Description of the task: In the entries that follow, find the line containing "You are a computer-use agent. Viewport: 818px"; from there, copy every line exactly through the line containing "участие в официальном".

Extracted material: Begin

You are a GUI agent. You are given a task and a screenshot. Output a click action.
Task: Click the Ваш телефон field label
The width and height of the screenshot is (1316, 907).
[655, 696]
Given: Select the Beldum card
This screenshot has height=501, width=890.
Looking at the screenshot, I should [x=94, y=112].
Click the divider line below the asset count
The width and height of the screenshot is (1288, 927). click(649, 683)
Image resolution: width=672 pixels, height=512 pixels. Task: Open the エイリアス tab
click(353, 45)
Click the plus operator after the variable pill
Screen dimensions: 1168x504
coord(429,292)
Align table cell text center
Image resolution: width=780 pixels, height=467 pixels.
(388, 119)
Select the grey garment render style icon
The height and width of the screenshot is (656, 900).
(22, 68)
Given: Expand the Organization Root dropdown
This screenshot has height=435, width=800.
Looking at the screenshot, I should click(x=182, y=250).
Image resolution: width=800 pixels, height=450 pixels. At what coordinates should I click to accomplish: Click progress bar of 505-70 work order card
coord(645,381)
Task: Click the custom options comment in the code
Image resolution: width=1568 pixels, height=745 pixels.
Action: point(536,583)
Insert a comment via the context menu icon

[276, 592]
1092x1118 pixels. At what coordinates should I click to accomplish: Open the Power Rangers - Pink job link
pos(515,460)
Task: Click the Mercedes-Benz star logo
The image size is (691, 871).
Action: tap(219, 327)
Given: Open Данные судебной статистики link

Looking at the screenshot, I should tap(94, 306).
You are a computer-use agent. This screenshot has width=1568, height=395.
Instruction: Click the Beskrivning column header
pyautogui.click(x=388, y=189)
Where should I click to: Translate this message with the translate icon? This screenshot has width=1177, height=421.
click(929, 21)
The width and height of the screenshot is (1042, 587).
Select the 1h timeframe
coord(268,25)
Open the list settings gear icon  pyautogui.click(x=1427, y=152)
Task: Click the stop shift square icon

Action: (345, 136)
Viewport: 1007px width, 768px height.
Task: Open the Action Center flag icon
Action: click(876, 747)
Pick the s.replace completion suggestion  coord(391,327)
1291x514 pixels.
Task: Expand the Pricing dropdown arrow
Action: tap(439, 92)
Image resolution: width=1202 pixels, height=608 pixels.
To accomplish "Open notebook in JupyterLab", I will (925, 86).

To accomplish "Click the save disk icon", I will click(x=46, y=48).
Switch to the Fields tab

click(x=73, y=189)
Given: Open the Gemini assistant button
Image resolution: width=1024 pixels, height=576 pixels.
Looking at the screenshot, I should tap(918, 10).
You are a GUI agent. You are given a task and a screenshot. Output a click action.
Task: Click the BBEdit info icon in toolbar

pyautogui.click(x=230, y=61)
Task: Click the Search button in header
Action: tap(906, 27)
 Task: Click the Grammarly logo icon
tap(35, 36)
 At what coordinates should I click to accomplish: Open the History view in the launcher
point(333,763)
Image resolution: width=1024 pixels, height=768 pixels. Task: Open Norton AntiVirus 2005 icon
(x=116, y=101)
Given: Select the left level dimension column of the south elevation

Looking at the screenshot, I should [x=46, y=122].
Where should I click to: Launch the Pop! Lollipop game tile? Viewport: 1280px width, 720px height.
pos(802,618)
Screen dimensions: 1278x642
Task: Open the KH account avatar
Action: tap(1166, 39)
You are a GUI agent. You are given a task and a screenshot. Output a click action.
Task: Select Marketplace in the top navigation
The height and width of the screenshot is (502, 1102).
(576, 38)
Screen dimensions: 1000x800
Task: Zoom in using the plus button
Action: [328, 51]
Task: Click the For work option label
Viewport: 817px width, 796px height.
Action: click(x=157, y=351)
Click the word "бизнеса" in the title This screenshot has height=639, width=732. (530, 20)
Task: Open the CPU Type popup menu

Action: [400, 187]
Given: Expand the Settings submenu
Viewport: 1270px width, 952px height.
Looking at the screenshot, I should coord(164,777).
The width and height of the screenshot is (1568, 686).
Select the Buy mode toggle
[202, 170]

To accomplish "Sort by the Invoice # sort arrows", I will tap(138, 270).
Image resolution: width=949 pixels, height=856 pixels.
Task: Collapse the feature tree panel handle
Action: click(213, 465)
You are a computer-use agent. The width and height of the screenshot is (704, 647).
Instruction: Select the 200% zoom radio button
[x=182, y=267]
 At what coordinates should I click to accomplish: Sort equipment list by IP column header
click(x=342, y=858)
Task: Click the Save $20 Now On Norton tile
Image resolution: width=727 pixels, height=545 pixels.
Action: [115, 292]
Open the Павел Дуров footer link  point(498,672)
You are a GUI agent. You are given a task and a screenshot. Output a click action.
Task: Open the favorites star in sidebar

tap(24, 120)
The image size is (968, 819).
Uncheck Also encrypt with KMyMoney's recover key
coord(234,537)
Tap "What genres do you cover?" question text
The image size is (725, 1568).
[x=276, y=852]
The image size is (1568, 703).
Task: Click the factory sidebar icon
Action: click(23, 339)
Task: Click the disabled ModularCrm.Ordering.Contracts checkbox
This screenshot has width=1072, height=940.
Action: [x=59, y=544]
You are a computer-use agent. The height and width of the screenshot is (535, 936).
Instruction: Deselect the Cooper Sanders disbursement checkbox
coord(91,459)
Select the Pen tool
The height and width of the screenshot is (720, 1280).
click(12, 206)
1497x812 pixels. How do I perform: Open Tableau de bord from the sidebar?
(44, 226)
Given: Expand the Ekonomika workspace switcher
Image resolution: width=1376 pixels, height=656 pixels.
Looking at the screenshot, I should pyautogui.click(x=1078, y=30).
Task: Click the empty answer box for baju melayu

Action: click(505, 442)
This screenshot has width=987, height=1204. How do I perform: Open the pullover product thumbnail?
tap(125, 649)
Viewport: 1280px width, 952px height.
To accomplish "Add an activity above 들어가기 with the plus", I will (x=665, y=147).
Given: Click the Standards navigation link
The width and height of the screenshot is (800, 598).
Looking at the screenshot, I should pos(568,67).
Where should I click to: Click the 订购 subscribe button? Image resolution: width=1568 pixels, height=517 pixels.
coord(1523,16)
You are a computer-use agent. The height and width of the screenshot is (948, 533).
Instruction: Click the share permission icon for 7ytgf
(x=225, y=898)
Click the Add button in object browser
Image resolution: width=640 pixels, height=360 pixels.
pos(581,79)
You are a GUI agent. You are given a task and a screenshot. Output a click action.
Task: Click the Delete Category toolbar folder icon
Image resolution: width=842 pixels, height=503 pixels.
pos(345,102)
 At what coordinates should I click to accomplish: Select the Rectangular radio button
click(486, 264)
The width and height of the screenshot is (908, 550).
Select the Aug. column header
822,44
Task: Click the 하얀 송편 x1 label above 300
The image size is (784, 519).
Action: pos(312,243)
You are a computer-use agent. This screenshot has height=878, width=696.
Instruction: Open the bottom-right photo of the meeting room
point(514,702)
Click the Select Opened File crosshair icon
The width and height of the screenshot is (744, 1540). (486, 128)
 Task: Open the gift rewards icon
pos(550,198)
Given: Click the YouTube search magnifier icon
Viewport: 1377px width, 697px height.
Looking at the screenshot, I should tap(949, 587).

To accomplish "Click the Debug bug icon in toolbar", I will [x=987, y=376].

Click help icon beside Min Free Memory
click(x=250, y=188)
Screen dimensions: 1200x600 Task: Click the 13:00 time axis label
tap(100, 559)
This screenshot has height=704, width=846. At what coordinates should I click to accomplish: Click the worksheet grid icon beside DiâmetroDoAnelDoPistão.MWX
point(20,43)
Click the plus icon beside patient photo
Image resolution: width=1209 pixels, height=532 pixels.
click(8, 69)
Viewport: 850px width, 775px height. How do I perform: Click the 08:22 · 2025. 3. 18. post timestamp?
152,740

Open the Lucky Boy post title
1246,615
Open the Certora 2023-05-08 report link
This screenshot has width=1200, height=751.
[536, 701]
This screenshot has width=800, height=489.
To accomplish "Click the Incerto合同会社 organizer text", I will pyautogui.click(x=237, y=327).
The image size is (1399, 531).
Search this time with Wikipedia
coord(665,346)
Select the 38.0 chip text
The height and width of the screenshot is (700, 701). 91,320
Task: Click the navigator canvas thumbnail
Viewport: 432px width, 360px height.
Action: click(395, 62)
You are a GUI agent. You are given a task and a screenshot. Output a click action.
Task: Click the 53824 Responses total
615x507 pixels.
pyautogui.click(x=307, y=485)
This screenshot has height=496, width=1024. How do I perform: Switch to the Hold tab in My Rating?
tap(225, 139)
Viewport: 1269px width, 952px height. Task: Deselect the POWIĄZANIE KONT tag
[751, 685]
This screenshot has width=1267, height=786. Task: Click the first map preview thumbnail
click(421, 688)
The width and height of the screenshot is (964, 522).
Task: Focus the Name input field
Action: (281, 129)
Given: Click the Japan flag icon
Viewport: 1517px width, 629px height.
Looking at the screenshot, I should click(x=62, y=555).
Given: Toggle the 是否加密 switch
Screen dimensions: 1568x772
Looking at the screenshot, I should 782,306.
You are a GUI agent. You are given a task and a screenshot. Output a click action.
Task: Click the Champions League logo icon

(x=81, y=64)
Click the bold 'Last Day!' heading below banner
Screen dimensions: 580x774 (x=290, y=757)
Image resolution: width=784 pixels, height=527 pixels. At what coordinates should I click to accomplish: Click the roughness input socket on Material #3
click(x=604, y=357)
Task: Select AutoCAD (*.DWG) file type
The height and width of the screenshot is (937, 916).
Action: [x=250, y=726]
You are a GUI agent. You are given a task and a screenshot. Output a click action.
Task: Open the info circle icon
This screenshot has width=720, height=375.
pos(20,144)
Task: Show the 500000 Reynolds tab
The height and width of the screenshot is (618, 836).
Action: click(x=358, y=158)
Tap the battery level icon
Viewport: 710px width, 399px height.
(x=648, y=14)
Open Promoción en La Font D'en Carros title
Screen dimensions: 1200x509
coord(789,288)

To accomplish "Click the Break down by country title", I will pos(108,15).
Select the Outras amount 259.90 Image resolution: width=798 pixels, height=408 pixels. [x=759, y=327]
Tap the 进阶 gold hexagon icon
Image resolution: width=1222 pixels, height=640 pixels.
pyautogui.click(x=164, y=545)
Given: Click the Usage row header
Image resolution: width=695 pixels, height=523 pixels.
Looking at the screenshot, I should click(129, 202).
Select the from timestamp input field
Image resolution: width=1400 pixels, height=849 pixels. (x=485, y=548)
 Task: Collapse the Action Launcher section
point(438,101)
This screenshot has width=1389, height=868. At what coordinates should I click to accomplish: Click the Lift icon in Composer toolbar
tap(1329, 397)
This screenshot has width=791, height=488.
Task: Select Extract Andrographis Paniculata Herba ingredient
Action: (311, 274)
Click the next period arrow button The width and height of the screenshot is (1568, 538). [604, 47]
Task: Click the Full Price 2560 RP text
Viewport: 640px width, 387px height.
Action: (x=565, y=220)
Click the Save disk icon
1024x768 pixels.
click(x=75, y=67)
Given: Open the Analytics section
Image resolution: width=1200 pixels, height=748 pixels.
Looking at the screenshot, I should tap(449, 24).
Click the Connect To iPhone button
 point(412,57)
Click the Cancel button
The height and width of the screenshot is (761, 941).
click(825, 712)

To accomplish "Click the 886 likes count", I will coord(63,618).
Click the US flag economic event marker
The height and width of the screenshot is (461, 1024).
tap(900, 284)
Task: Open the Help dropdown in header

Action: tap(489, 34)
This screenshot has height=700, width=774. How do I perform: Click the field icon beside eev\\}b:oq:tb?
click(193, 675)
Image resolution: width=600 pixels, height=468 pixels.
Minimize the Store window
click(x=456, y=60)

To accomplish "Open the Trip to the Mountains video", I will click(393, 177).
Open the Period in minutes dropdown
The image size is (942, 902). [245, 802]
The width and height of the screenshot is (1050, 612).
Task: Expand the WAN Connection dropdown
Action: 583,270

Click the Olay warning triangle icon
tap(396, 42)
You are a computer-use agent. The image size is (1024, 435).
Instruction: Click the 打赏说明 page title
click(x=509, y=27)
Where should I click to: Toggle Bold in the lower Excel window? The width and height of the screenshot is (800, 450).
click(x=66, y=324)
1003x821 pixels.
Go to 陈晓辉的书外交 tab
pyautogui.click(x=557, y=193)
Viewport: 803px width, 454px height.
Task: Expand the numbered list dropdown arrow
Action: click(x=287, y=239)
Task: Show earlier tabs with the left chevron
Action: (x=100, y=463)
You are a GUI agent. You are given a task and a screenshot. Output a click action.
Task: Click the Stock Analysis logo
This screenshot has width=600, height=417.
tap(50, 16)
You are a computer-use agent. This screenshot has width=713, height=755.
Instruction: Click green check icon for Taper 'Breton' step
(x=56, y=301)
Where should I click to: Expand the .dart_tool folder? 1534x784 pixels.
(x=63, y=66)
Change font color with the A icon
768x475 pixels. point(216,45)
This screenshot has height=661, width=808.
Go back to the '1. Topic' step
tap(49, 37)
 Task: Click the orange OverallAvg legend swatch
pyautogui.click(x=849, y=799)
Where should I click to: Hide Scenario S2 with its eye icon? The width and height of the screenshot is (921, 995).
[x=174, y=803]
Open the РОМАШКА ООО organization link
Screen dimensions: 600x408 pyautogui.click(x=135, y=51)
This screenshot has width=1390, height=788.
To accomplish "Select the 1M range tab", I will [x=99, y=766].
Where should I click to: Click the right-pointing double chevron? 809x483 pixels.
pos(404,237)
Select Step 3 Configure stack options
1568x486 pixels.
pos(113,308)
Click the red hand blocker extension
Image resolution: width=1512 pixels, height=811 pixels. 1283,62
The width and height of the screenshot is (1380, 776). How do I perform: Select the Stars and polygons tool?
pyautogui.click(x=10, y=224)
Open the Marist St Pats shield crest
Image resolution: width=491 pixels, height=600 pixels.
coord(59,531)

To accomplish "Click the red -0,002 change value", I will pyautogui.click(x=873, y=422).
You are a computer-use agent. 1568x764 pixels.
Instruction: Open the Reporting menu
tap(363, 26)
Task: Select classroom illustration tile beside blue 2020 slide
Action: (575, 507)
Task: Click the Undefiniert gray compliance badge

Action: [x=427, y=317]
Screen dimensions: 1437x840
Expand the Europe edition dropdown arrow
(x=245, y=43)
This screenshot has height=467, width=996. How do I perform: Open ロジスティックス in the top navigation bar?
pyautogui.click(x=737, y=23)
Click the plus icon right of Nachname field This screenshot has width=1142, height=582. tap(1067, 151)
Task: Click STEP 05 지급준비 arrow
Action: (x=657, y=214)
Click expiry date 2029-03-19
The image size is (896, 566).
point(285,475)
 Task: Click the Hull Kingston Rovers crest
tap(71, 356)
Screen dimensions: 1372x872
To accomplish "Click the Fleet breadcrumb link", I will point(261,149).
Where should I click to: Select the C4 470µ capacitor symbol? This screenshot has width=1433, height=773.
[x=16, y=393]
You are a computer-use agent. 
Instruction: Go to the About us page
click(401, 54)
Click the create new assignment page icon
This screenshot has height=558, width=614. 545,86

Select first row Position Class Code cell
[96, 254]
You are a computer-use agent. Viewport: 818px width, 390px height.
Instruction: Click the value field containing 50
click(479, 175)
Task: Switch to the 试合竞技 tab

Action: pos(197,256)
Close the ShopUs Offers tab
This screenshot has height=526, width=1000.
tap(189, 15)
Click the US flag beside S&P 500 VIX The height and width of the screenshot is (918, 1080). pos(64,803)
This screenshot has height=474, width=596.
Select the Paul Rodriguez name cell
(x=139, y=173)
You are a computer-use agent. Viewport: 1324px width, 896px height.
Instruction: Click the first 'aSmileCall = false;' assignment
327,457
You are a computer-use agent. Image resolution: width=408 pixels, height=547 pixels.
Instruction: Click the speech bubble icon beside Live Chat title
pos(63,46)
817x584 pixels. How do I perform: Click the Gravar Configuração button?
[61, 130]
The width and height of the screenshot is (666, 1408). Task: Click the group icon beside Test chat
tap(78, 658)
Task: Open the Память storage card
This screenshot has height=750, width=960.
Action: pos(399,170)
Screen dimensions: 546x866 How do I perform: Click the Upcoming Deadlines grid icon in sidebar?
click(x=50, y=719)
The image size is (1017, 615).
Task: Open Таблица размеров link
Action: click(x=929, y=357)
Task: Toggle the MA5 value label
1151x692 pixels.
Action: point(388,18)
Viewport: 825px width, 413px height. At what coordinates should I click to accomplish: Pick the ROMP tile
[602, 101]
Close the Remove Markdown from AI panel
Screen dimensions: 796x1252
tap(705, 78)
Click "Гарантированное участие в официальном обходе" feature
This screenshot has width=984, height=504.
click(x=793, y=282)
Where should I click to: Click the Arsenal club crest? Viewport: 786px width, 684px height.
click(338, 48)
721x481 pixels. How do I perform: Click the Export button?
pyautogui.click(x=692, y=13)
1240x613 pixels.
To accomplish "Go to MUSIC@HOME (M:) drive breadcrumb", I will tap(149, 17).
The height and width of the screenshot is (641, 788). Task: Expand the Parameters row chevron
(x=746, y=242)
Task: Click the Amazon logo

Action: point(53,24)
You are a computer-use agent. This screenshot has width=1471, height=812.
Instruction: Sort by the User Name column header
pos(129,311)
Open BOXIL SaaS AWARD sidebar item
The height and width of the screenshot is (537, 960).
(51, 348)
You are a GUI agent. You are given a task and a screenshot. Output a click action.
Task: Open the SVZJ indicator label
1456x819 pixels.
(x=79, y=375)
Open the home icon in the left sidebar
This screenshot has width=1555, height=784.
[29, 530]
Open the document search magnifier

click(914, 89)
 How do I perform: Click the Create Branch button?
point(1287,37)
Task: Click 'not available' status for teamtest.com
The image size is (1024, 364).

Extracted material: End

Response:
You are a computer-use agent. Viewport: 818px width, 390px height.
Instruction: Click the value field containing 50
click(479, 175)
Task: Switch to the 试合竞技 tab

Action: pos(197,256)
Close the ShopUs Offers tab
This screenshot has height=526, width=1000.
tap(189, 15)
Click the US flag beside S&P 500 VIX The height and width of the screenshot is (918, 1080). pos(64,803)
This screenshot has height=474, width=596.
Select the Paul Rodriguez name cell
(x=139, y=173)
You are a computer-use agent. Viewport: 1324px width, 896px height.
Instruction: Click the first 'aSmileCall = false;' assignment
327,457
You are a computer-use agent. Image resolution: width=408 pixels, height=547 pixels.
Instruction: Click the speech bubble icon beside Live Chat title
pos(63,46)
817x584 pixels. How do I perform: Click the Gravar Configuração button?
[61, 130]
The width and height of the screenshot is (666, 1408). Task: Click the group icon beside Test chat
tap(78, 658)
Task: Open the Память storage card
This screenshot has height=750, width=960.
Action: pos(399,170)
Screen dimensions: 546x866 How do I perform: Click the Upcoming Deadlines grid icon in sidebar?
click(x=50, y=719)
The image size is (1017, 615).
Task: Open Таблица размеров link
Action: click(x=929, y=357)
Task: Toggle the MA5 value label
1151x692 pixels.
Action: point(388,18)
Viewport: 825px width, 413px height. At what coordinates should I click to accomplish: Pick the ROMP tile
[602, 101]
Close the Remove Markdown from AI panel
Screen dimensions: 796x1252
tap(705, 78)
Click "Гарантированное участие в официальном обходе" feature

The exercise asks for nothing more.